As obras foram iniciadas em 2011 e o projeto estava orçado, inicialmente, em R$ 335 milhões, que se tornaram R$ 858 milhões e mais adiante em R$ 1,2 bilhão, conforme a evolução da obra. Para arcar com os custos, o clube contraiu em 2013, pelo então presidente Mário Gobbi, empréstimo no valor de R$ 400 milhões com a Caixa, além dos Certificados de Incentivo ao Desenvolvimento (CID) com a construtora Odebrecht. As obras, que estavam previstas para serem finalizadas em 2013, atrasaram. A arena foi inaugurada oficialmente em 18 de maio de 2014, menos de um mês antes do início da Copa do Mundo.
No projeto inicial, estava previsto que a Arena Corinthians fosse paga, majoritariamente, pela receita da bilheteria no estádio. O contrato inicial, feito via BNDES, tinha juros em torno de 9% ao ano, com aumento para 12% em caso de inadimplência. Para conseguir o financiamento da Caixa, o clube colocou como garantia do pagamento de R$ 420 milhões parte do terreno do Parque São Jorge. Em 2019, o banco e o Corinthians chegaram a um primeiro acordo verbal, que previa o pagamento de todas as dívidas até 2028 – fato que não ocorreu.
Em fevereiro de 2020, durante a pandemia, o banco cobrou na Justiça o pagamento de R$ 536 milhões (o clube afirmava que o valor cobrado deveria ser de R$ 487 milhões), que decidiu pelo bloqueio das contas corintianas. Até março daquele mesmo ano, quando as competições em todo o Brasil foram paralisadas por causa da pandemia, o Corinthians já não pagava mais as parcelas mensais do seu estádio à Caixa e sofria com a ausência da receita proveniente da bilheteria. Em comparação, na última temporada, o clube teve renda média por partida próximo a R$ 2 milhões.
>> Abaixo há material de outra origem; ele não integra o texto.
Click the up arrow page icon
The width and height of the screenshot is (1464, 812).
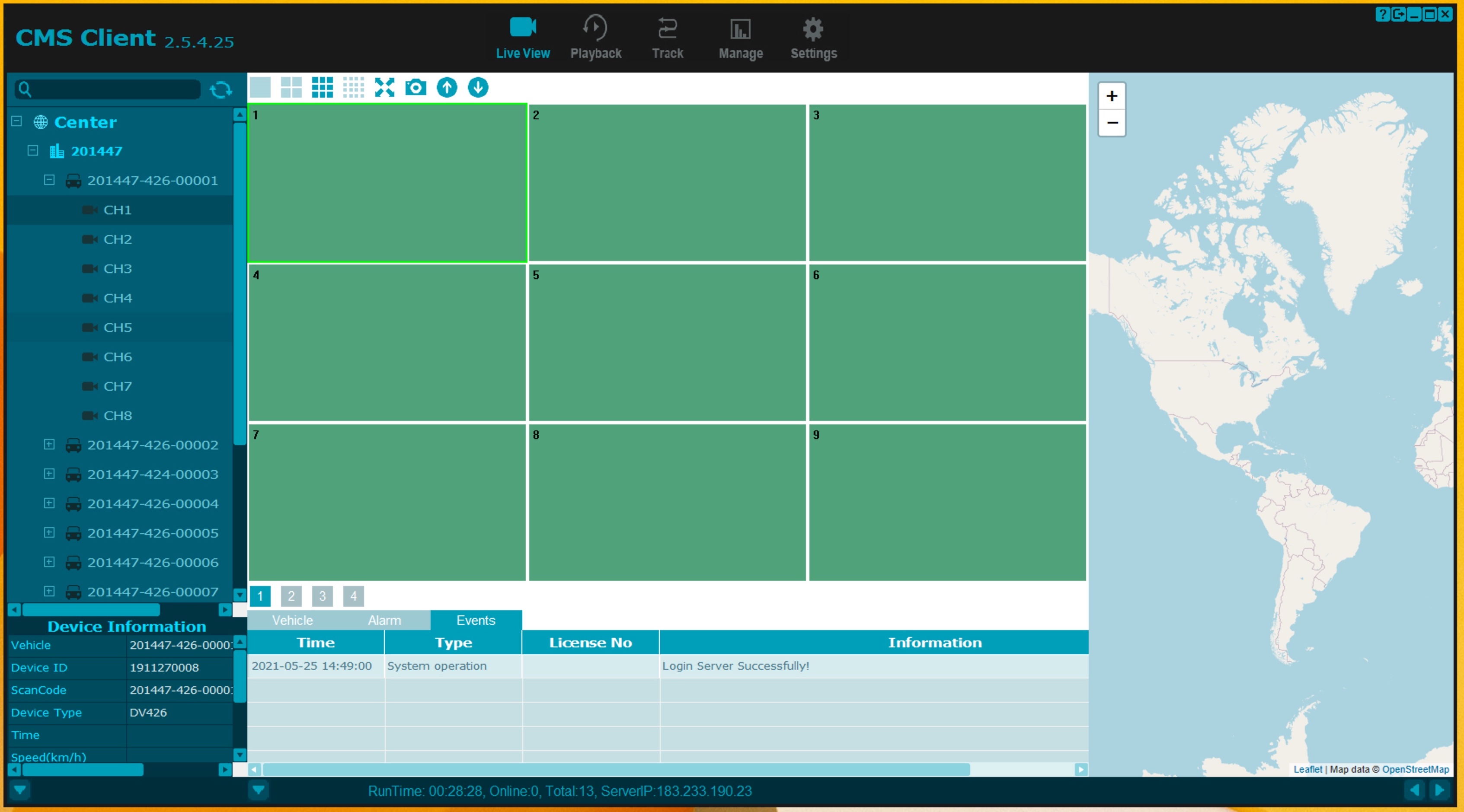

Em 2021, a gestão de Duílio Monteiro Alves focou em diminuir os gastos para gerenciar as dívidas do clube em primeiro lugar. Desde então, buscou junto à Caixa o acordo que garantiria o fim das dívidas da Neo Química Arena. Em julho de 2022, as partes chegaram a um acordo para um projeto de quitação da pendência durante os próximos 20 anos. São R$ 300 milhões provenientes da negociação dos naming rights à Neo Química e os outros R$ 311 milhões, em prestações de aproximadamente R$ 16 milhões.